ゲロゲロもグチャグチャも、村上龍の文体と化しているところが凄い。テニスボーイが主人公で、20年ほど前に書かれた傑作恋愛小説です。村上氏の電子本製作所には「家族や、ステーキ屋の経営より、日々のテニスに魅せられている地主の一人息子、青木。だが、ある日、モデル・吉野愛子に出会い、恋に落ちて、余剰の塊のようなセックスと、不足の象徴のような愛の渇きを体験する。やがて吉野愛子は去って行き、喪失感のまっただ中で、次の女が現れる…。
シャンパンのバブル(泡)が、80年代末期からのバブルを予兆する長編ラブストーリー。」と紹介されています。上下巻ですけど、読み応えがあって、読み出すと止まらなくなる魅力に満ちています。

「私は、この主人公の非決定にもとずく無重力状態のゆえに、様々な主人公が日常生活のモラルという軛を脱して漂うがごとく近づいたり遠ざかったりする状態が好きである。一人ひとりの人物がまるで妖精譚の中の登場人物のごとく、己の生き方の持つ回路に従って振舞っている。お互いに他の登場人物の回路に不必要に介入せず、その都度、他の人物が必要とするものを提供し合っている。それがテニスであったり性であったり、商売であったり、愛であったり、子供であったり、エロ話であったり、スノビッシュなホテルであったりしても殆ど変わりない。作品の必要とする無重力空間の中で、人も物も、殆どアニミズムの世界の中におけるように共生している。従って、人と人との出会いや別れがあっても、それらは劇的な物語りにはならない。」(山口昌男の解説から)
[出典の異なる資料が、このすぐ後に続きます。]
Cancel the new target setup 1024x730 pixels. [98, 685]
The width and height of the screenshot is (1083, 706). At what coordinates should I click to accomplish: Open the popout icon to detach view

テニスボーイと吉野愛子がいくら性交渉を重ねても、相手のアイデンティティを丸ごと所存しようという話にはならない、とも言っています。

結局、「憂鬱」の正体とは何なのか?
下巻の終わり近くで、吉野愛子の次の愛人、本井可奈子の妊娠がわかる。
「愛人が妊娠する、それは不幸ではなく、辛くも悲しくもない。ただ、憂鬱なだけだ。(中略)
二人はその後セックスを再開し、テニスボーイは初めて本井可奈子の中に射精した。射精は、憂鬱になるほど長く続いた。」

物語の最後は、夕立ちの話で終わる。